Une en son essence, la Volonté est accidentellement, par la variété des substances au sein desquelles elle agit, diverse en son action.

De cette affirmation, ou peut rapprocher cette autre, qu’Avicébron aime à répéter[1] : « Finie en ce qui concerne son effet, la Volonté est infinie en son essence. » De cette affirmation voici, d’ailleurs, tout aussitôt, l’explication : « Si la Volonté est finie en son effet, c’est que l’action de la Volonté a un commencement et lui est postérieure ; mais la Volonté est infinie dans son essence, car elle n’a pas eu de commencement. Il en est au contraire de la substance de l’Intelligence ; celle-ci a eu un commencement, car elle est créée (causata est) ; mais elle n’a pas de fin, car elle est simple et non soumise au temps. »

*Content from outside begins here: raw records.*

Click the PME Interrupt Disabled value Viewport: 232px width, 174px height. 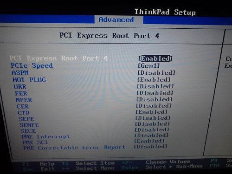151,135
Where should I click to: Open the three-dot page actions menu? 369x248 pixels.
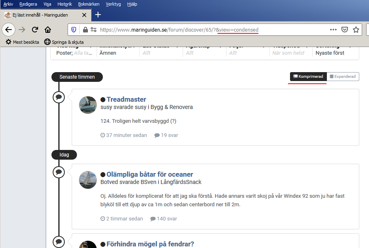pos(333,30)
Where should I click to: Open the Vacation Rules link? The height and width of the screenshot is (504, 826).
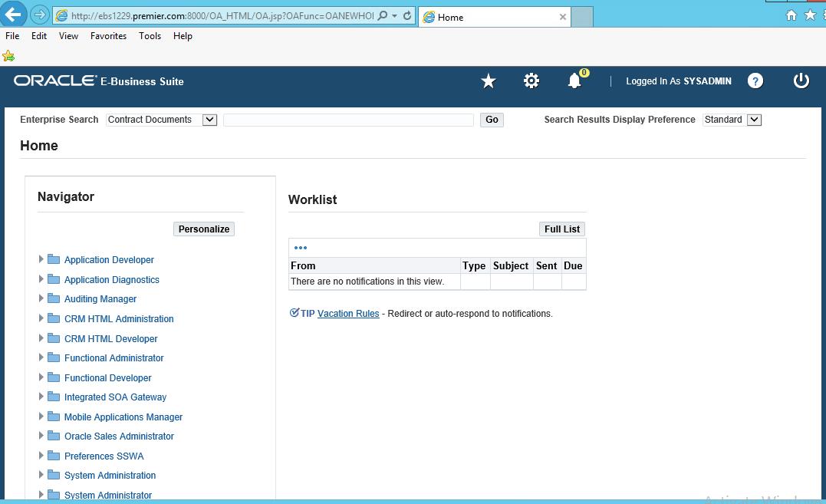348,314
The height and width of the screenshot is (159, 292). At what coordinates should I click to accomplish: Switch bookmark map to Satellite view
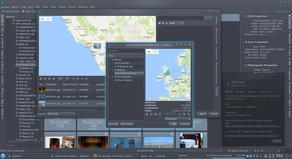[x=155, y=52]
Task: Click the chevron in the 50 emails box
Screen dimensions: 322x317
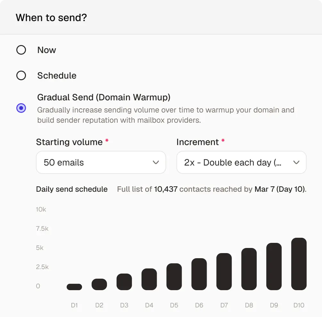Action: click(x=156, y=162)
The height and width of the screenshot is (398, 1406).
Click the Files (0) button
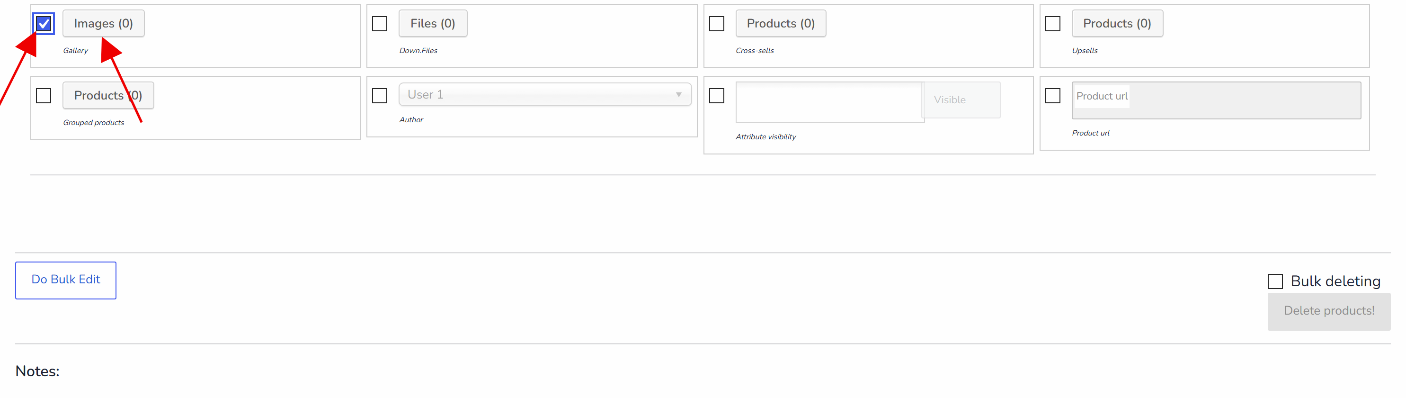tap(433, 23)

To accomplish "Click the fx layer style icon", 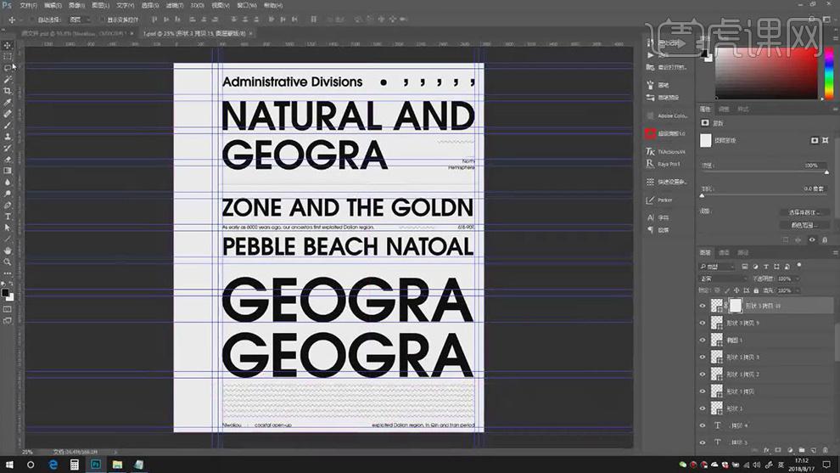I will tap(765, 450).
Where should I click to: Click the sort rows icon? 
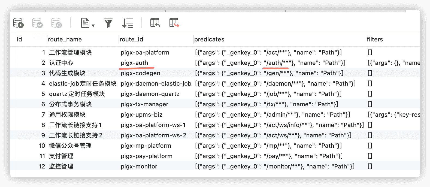(128, 23)
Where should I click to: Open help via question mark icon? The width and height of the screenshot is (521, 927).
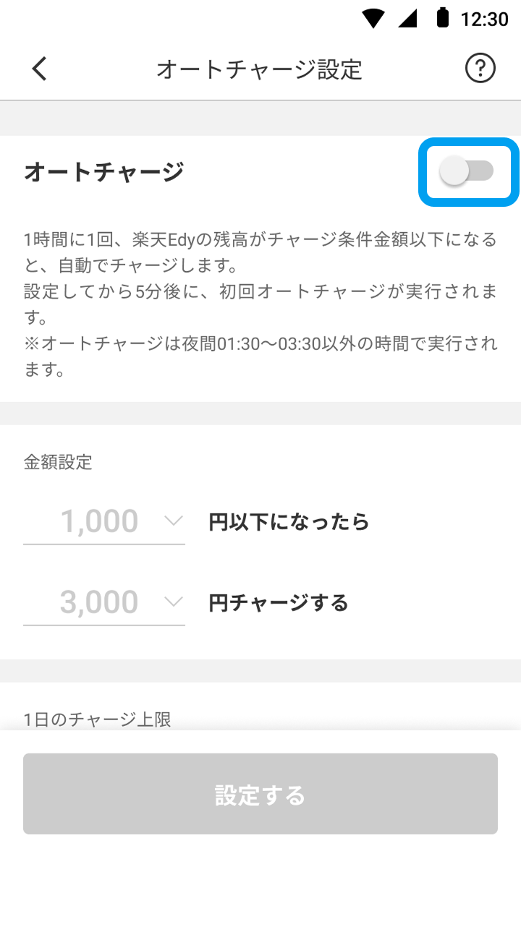pyautogui.click(x=480, y=69)
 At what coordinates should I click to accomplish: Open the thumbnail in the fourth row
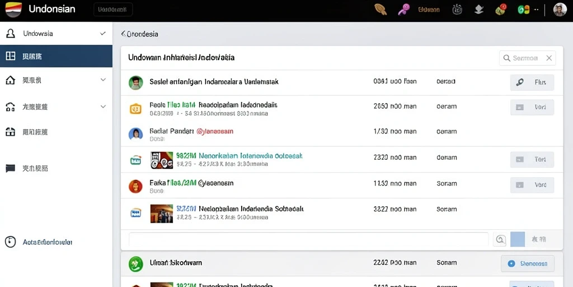click(162, 160)
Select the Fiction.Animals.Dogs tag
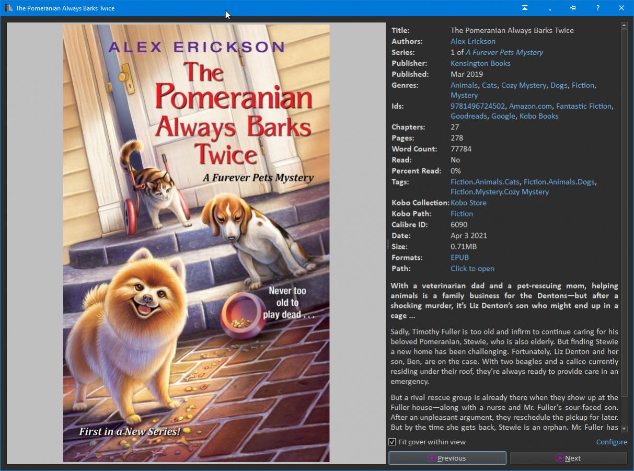The height and width of the screenshot is (471, 634). coord(559,182)
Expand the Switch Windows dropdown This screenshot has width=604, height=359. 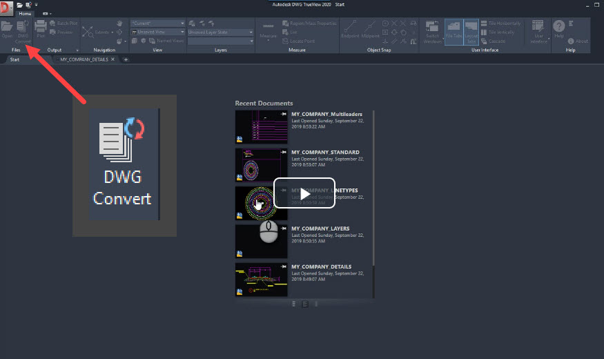[x=433, y=32]
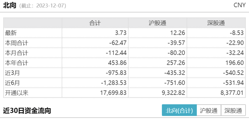The height and width of the screenshot is (120, 249).
Task: Select the 北向(合计) tab
Action: pos(179,110)
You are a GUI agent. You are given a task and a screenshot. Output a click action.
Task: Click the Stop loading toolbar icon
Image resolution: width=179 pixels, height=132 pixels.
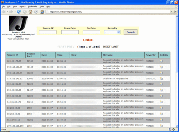(x=25, y=12)
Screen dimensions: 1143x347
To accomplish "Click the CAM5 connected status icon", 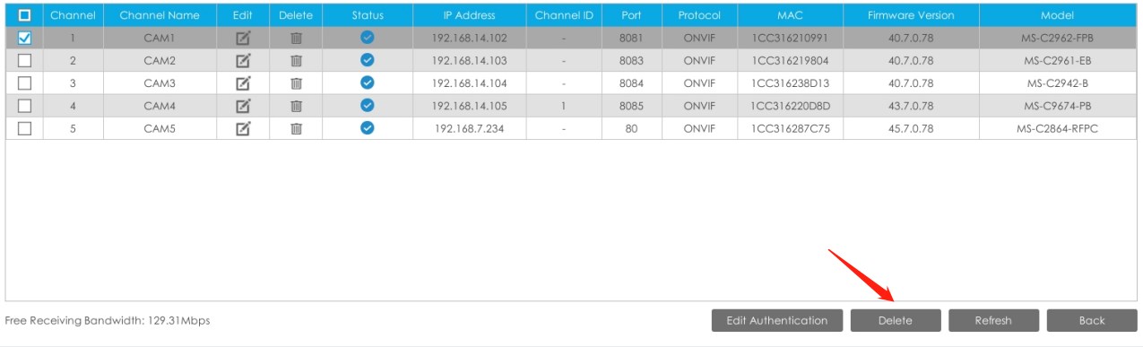I will [x=368, y=128].
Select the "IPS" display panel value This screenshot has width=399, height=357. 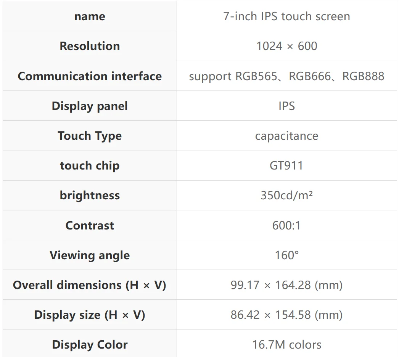pos(286,106)
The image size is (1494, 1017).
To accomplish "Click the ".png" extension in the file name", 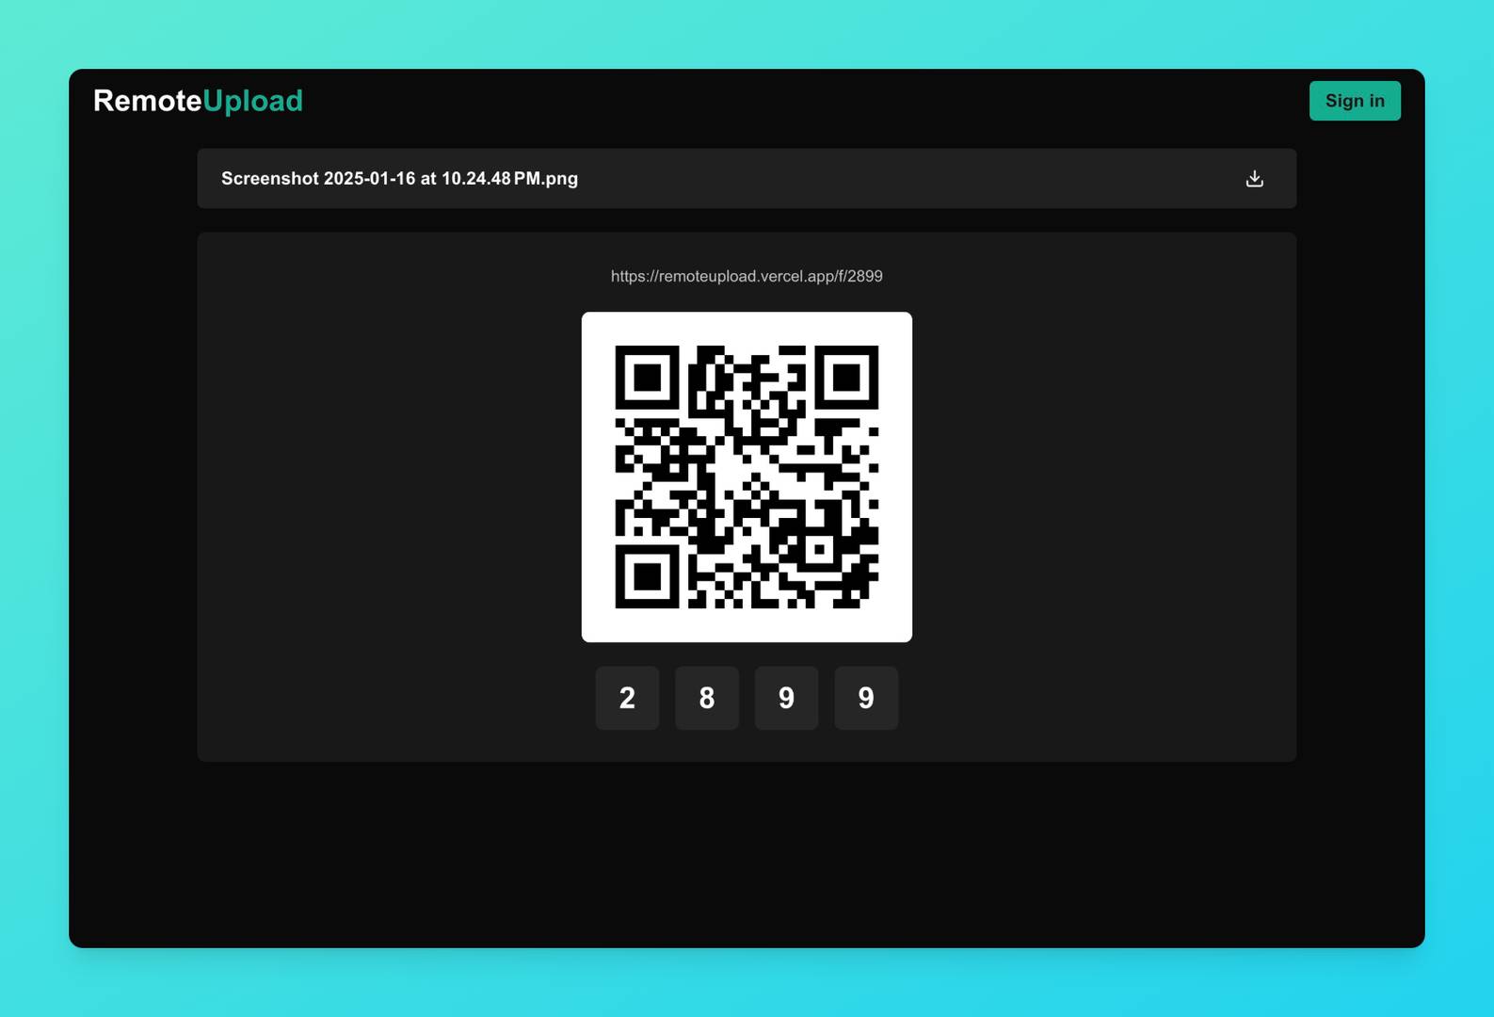I will (561, 179).
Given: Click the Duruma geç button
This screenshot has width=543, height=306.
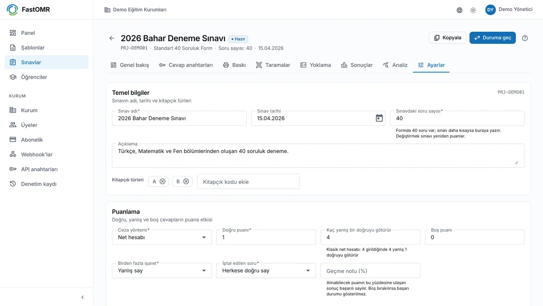Looking at the screenshot, I should click(493, 38).
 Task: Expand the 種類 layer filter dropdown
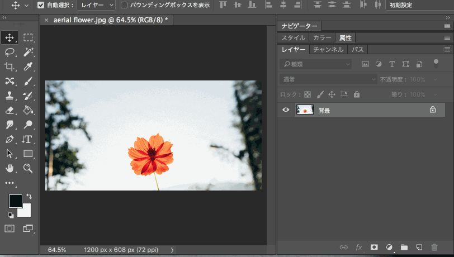(316, 64)
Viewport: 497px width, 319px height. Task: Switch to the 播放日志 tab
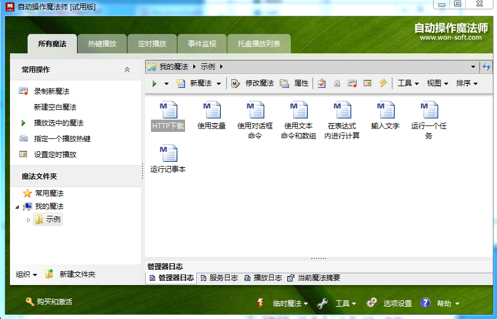point(263,278)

Déjà, Ibn Gabirol nous avait appris que la Matière universelle et la Forme universelle n’étaient point des créatures éternelles ; la Volonté qui leur a donné l’existence, affirme-t-il maintenant, est une substance qui n’a pas eu de commencement et qui était avant qu’elle produisit, par son action, toutes les créatures.

Poussons plus loin les conséquences de cette opposition : finie en son action, la Volonté est infinie en son essence ; nous obtiendrons cette conclusion[2] : « Si l’on considère la Volonté en faisant abstraction de son action, elle et l’Essence première sont une seule chose. Si on la considère, au contraire, avec son action, elle est autre chose que l’Essence ; la Volonté et l’Essence, en effet, diffèrent l’une de l’autre au principe même de la création, au moment où commence l’union de la Matière et de la Forme. »

Quels sont donc, en cette première union de la Matière et de la Forme qui constitue la création, les rôles respectifs de l’Essence et de la Volonté ?

De toute éternité, la Matière universelle existait, nous l’avons vu, à l’état de pure puissance, dans la Science de Dieu. Pour qu’elle vînt à l’existence actuelle, il fallait qu’une opération

  1. Avencebrolis Fons vitæ, Tract. III, cap. 207. pp. 205-206.
  2. Avencebrolis Fons vitæ, Tract. V, cap. 37. p. 325.